[[ DATA FOR THE TASK, beginning ]]
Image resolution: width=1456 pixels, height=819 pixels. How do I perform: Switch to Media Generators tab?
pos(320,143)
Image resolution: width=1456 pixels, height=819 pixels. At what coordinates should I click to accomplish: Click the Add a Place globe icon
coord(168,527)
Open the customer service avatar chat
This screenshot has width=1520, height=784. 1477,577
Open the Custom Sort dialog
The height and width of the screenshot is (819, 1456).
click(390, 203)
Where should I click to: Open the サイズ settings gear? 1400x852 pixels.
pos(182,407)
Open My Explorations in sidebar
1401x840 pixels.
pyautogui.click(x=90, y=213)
[[ DATA FOR THE TASK, end ]]
• [TASK BRIEF]
Copy the material above, keeping every line exactly as it stands.

• [SOLVED EXERCISE]
Image resolution: width=1456 pixels, height=819 pixels. How do I perform: Switch to Media Generators tab?
pos(320,143)
Image resolution: width=1456 pixels, height=819 pixels. At what coordinates should I click to accomplish: Click the Add a Place globe icon
coord(168,527)
Open the customer service avatar chat
This screenshot has width=1520, height=784. 1477,577
Open the Custom Sort dialog
The height and width of the screenshot is (819, 1456).
click(390, 203)
Where should I click to: Open the サイズ settings gear? 1400x852 pixels.
pos(182,407)
Open My Explorations in sidebar
1401x840 pixels.
pyautogui.click(x=90, y=213)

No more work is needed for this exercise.